Page:
——
Lenovo Profits Slump As OZ Market Gets Tough

The loss was primarily attributed to write downs associated with the recent acquisition of the Motorola business, without the write-downs profits would have been A$237 million. 

In Australia Lenovo management are using carriers to push the Motorola brand with Vodafone set to run TV advertising for the Lenovo owned Company running into the peak Christmas buying period.

According to Lenovo Australia CEO Matt Codrington the Company has grown their consumer business while winning new contracts in the SMB and education markets.

Despite the wins Codrington claims that the market for PC’s is “tough” and is not getting any easier. 

Last year’s acquisition of IBM’s server business and Motorola smartphone units is dragging down Lenovo’s slowing, yet profitable, PC business. 

Job cuts and a shift away from aggressive competition in China will help the company meet its stated timeline to turn the smartphone unit profitable, Chairman and Chief Executive Officer Yang Yuanqing said.

“We significantly grew our smartphone business in the rest of the emerging markets, that’s our strategy,” Yang said in a phone interview after the earnings announcement. “We know our China competition is too fierce, so we just shift our focus.”

The shares closed almost 6 percent higher at a three-month high of HK$7.70. They remain down about 25 percent for the year.
Motorola Turnaround

Lenovo is committed to meeting the goal of turning the smartphone business profitable in the next one to two quarters, or six quarters after acquiring the Motorola brand, Yang said Thursday. It will be more aggressive in boosting market share in mature markets such as the U.S. and Europe next year, he said.

Yang is “more confident” the enterprise business, which was bolstered by the purchase of a unit from IBM last year, will reach its target for $5 billion in annual sales within a year of that acquisition, he said.

Revenue for the period climbed to $12.2 billion, compared with estimates for $11.8 billion. Sales in China dropped by 12 percent from a year earlier, it said.

“Revenue was ahead as Lenovo shipped more smartphones than expected, but recurring profit appears to be slightly below what consensus numbers implied,” Jefferies Inc. analyst Ken Hui wrote in a note after the earnings announcement.
——
Written task 1:
Does each statement agree with the article on Lenovo's profits? Answer yes or no for each, and quote the deciding words from the article. (a) Lenovo's shares closed almost 6 percent higher at HK$7.70. (b) Lenovo's sales in China rose by 12 percent from a year earlier. (c) Vodafone is set to run TV advertising in Australia for the Lenovo-owned company.
Written task 2:
According to the article on Lenovo's profits, how much revenue did Lenovo report for the period?
The data that comes after this article is not needed.

Given data:
——
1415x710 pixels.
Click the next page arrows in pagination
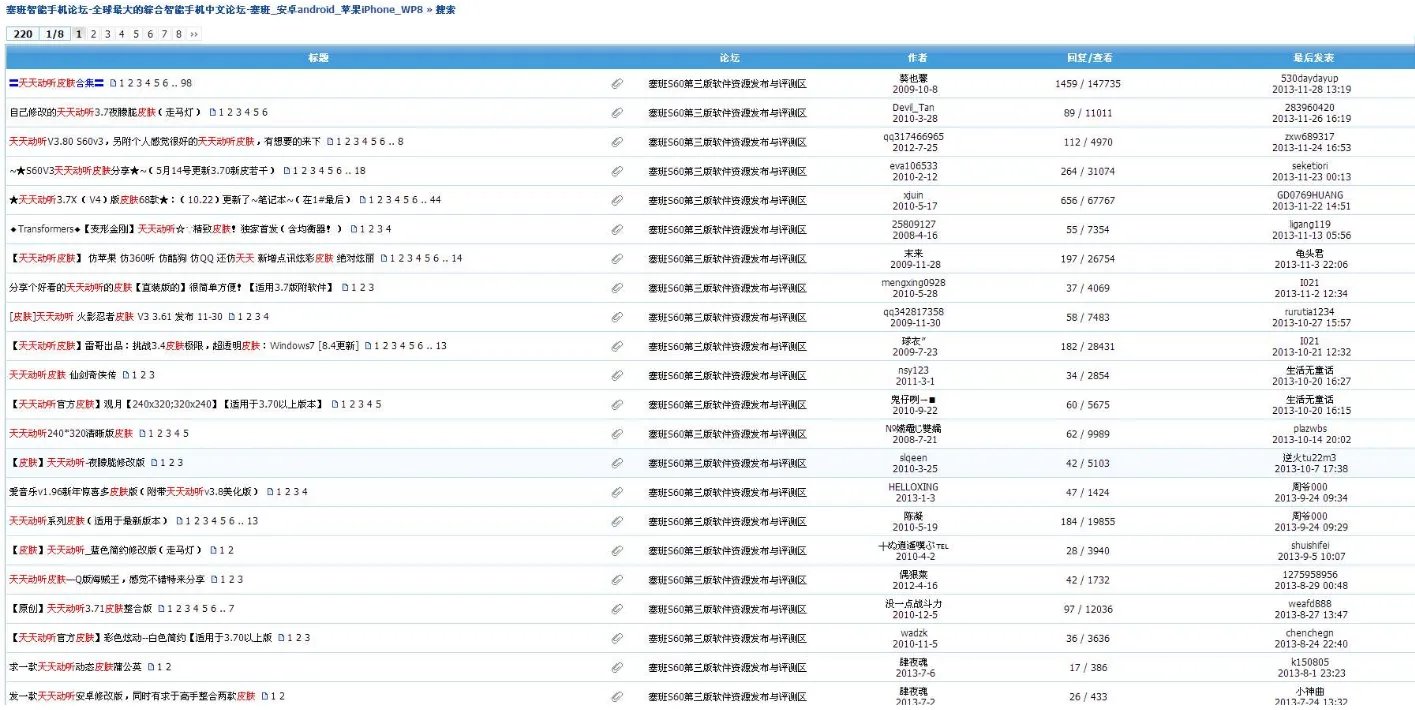pos(193,34)
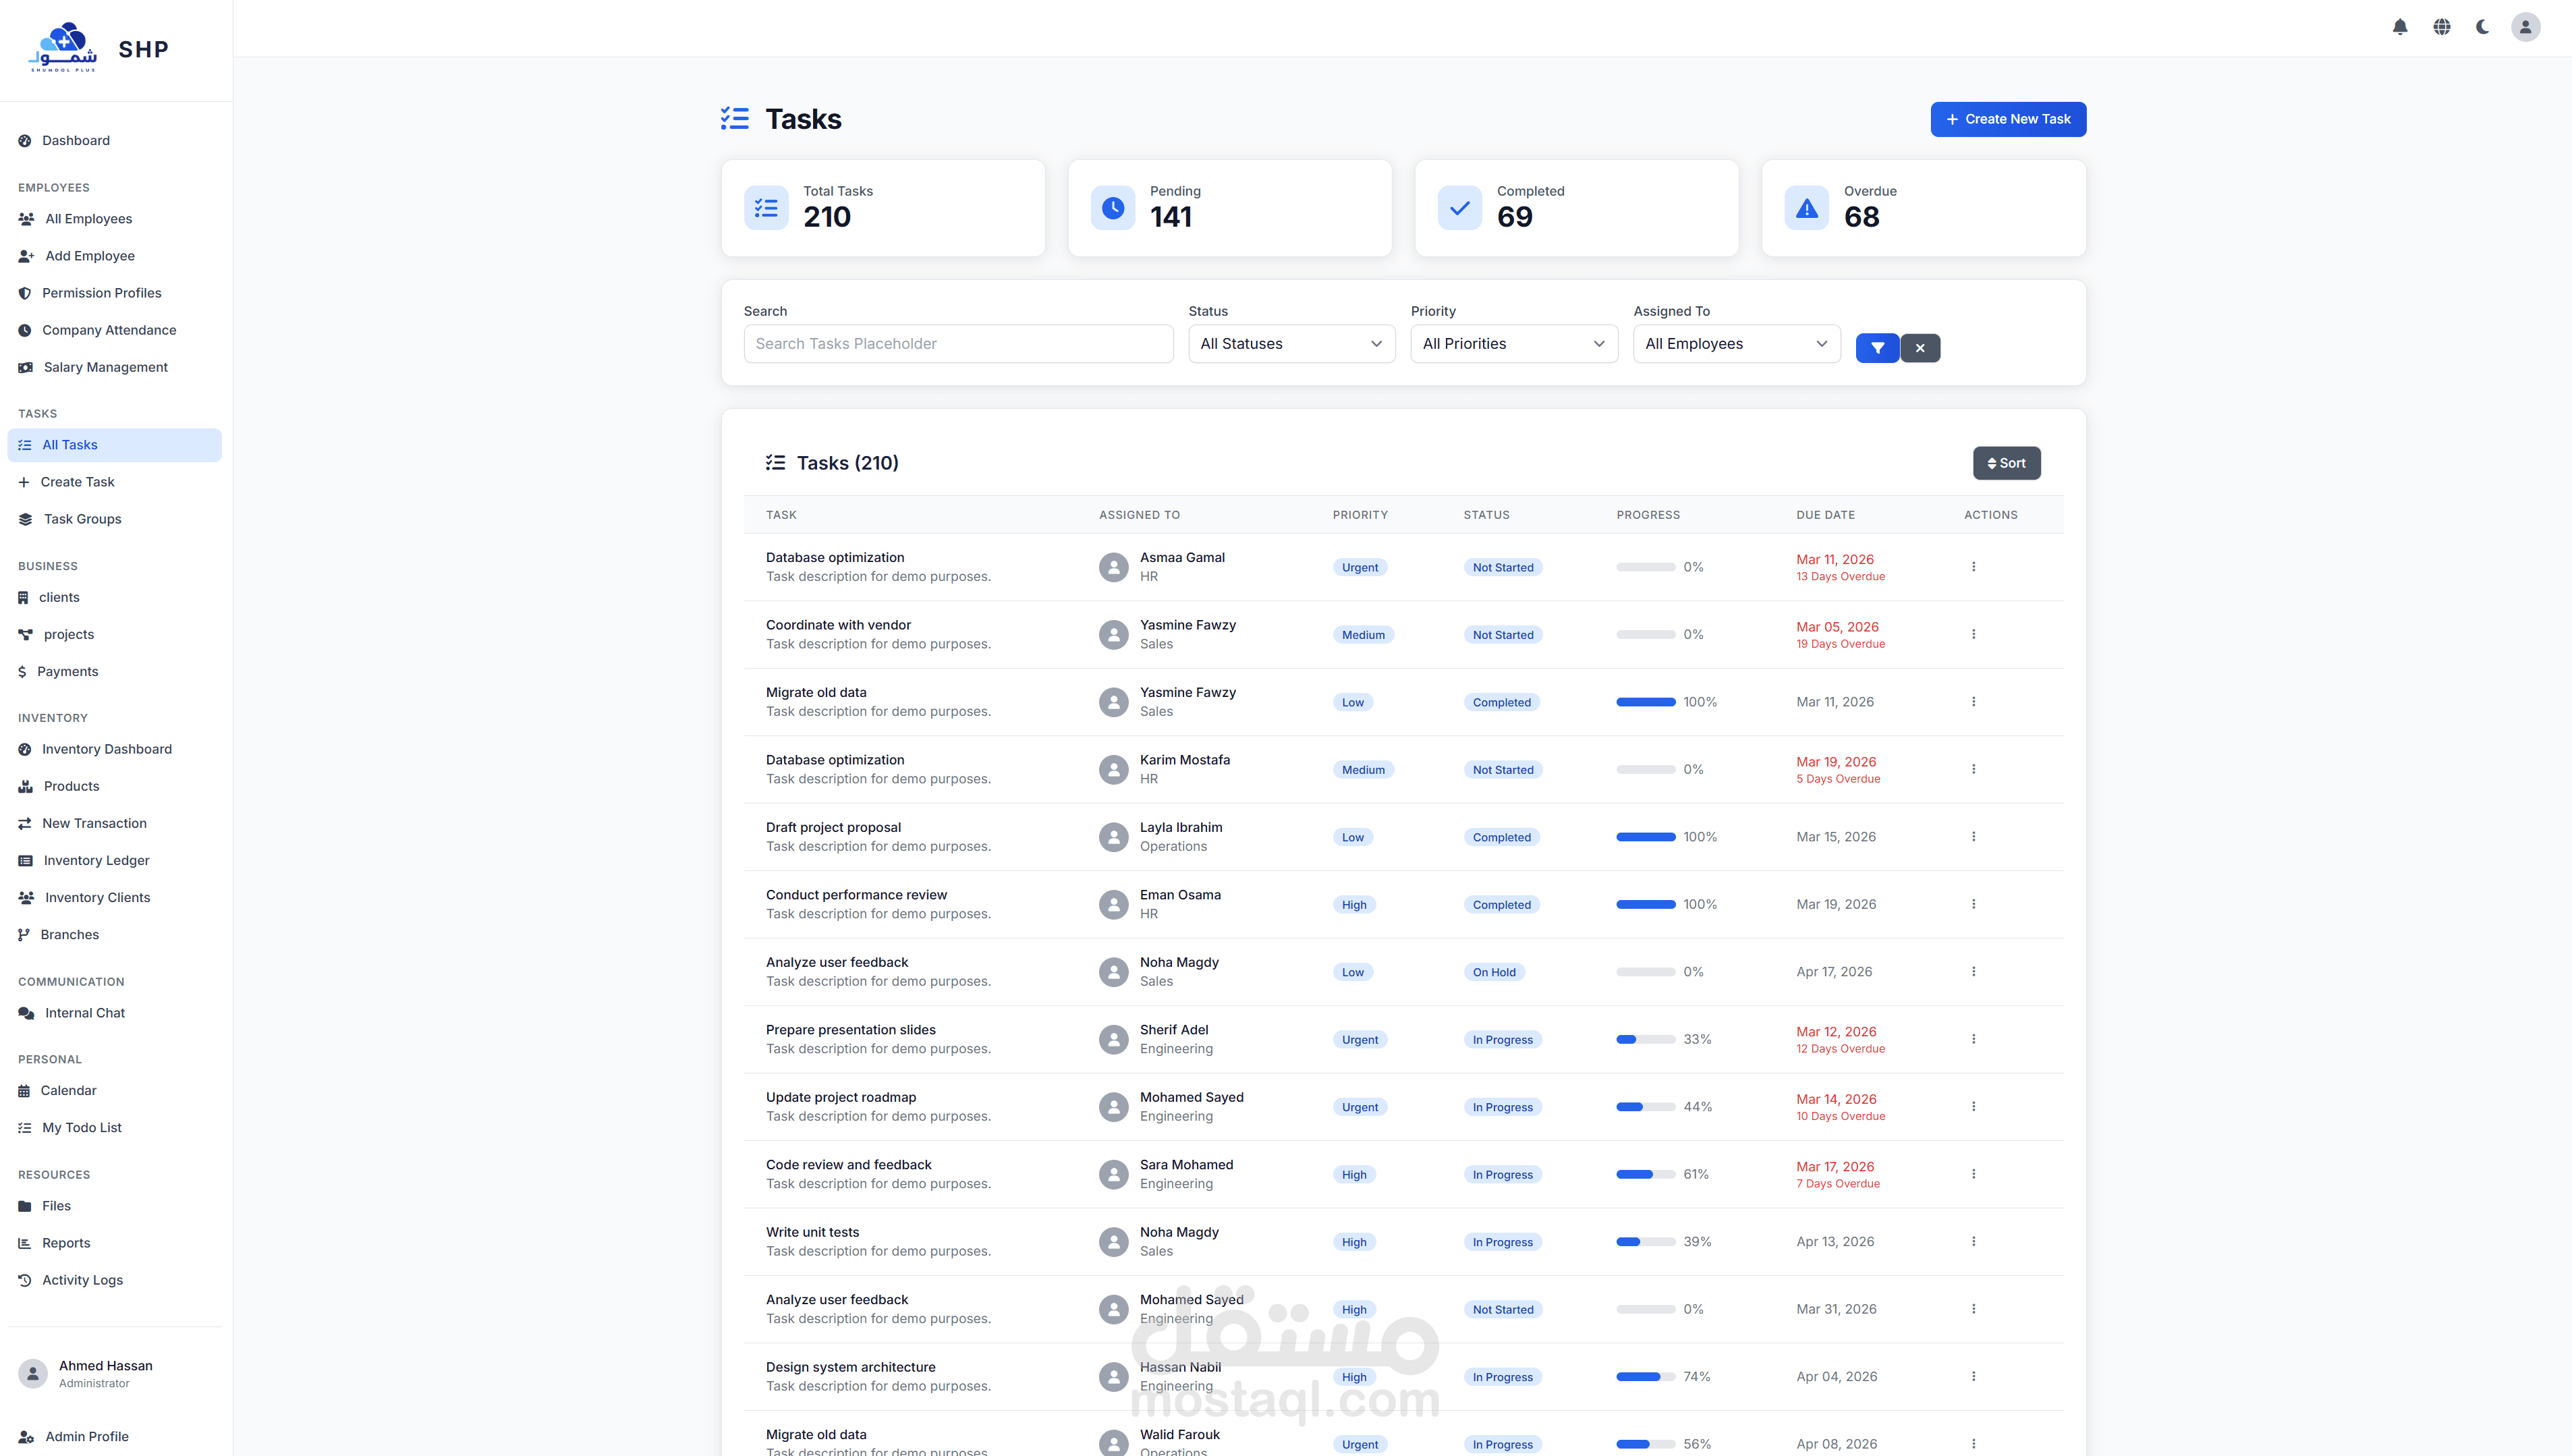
——
Task response 1:
(a) Yes: "The shares closed almost 6 percent higher at a three-month high of HK$7.70."
(b) No: "Sales in China dropped by 12 percent from a year earlier."
(c) Yes: "Vodafone set to run TV advertising for the Lenovo owned Company running into the peak Christmas buying period."

Task response 2:
$12.2 billion